# Exercise text:
..........
There is much to despair about in the coverage in the media this morning in relation to last Friday’s European summit. On the right we have the Mail, Telegraph and the Express with all of their British bulldog bluster, amongst the liberal tendency the Guardian are gung ho for Clegg (again, don’t they ever learn) and we are served up some hand-wringing tripe by Mandelson and Jackie Ashley about ‘anti-Europeans’.
 
It may seem strange to some, but as someone on the left I find I have more in common with this piece by Norman Tebbit than with much of the stuff served up by the media today. Firstly, because Tebbit quite rightly identifies the absurdity of an economic union with a variety of different chief finance ministers with conflicting priorities, and no common fiscal policy, and secondly because as someone who believes in democracy the EU response to the financial crisis is fraught with peril at every turn.
 
Some of the countries busying themselves with cooking up a solution to the problems of the euro zone are not particularly familiar with democratic principles in any event.  Greece may be the ‘birthplace of democracy’ but it is not so long ago it was ruled by a brutal military dictatorship, and Spain and Portugal can readily identify with that, not to mention Latvia, Lithuania, Poland and all the other eastern European states recently emerged from under Soviet hegemony. The way in which democratically elected governments in Greece and Italy were casually disposed of by the EU bureaucrats should have sent shivers down the spine of every democrat in Europe,but it passed with barely a murmur. Not a single Italian Minister has any democratic mandate or legitimacy.
..........
[Dataset excerpts]
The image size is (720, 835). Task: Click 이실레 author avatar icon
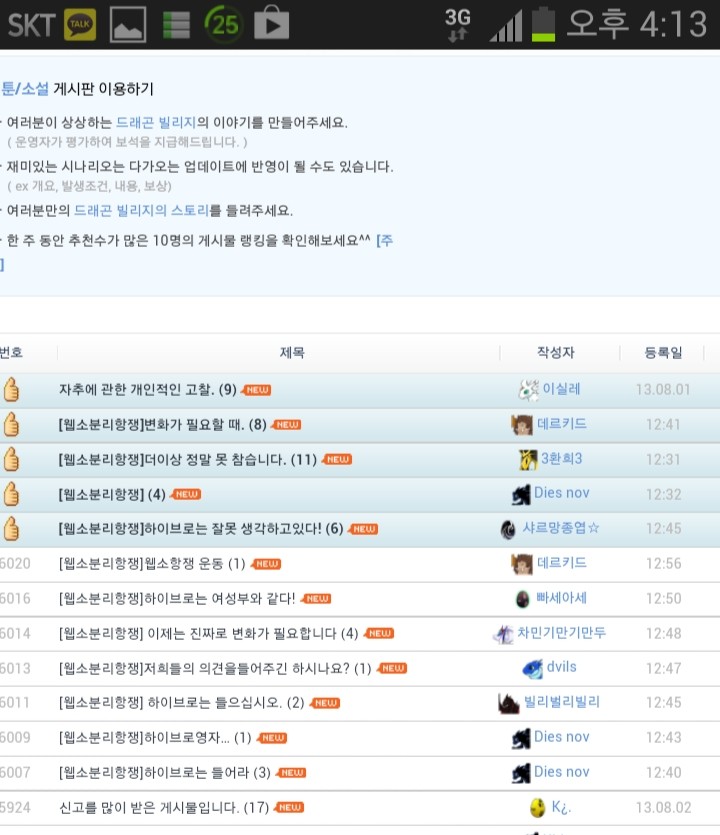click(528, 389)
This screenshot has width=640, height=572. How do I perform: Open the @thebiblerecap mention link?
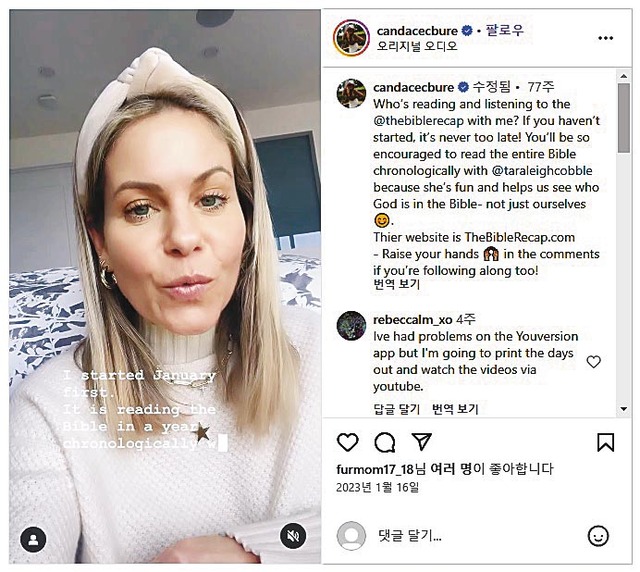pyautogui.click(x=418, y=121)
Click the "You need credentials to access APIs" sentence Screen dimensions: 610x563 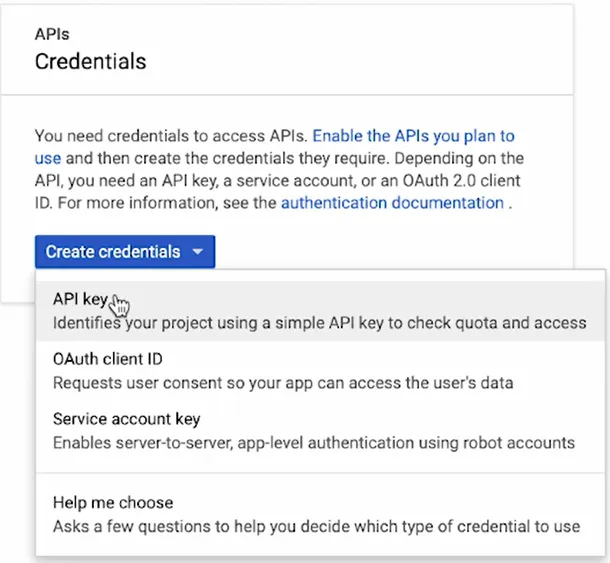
..........
# Task requirements:
Write the next part of the commentary on the European summit, picking up right after its final sentence. These items have no connection to the commentary on the European summit.

# Solved exercise:
I am not ‘anti-Europe’ in Jackie Ashley’s crude shorthand. We are European, by geography and culture. We are trading partners, and in that sense we both need access to each other’s markets. But this new Eurozone superstate is not just about trading relationships, but about controlling a continental European state without the markets having to worry about the vagaries of democracy. It is truly frightening. The economy drives the politics, as any basic reading of Marx will tell you. And when your economy is controlled as tightly as these latest proposals for fiscal and monetary union envisage, by people you never elected and you can not replace, the spiral downwards into a bureaucratic fascism does not seem to be a serious exaggeration. 
 
And who is going to save us? Not Ed Miliband, undecided about whether he is appealing to eurosceptic populism or opposing Cameron for being… errm, eurosceptic . Certainly not Clegg who is welded to this wretched Conservative government because without it he and his party face wipe-out in a general election. And most definitely our Prime Minister, talking tough whilst pandering to xenephobes on his back benches, whilst inwardly wanting to sit at the European diplomatic beanfeast.
 
I fear it is already too late, we havealready gone too far in to this mess without asking for a democratic mandate, but eventually a British Prime Minister is going to have to grow a pair, and put their fate and their faith in the electorate.
 
Only then will they have the confidence to say… ‘Well, this is what you wanted!”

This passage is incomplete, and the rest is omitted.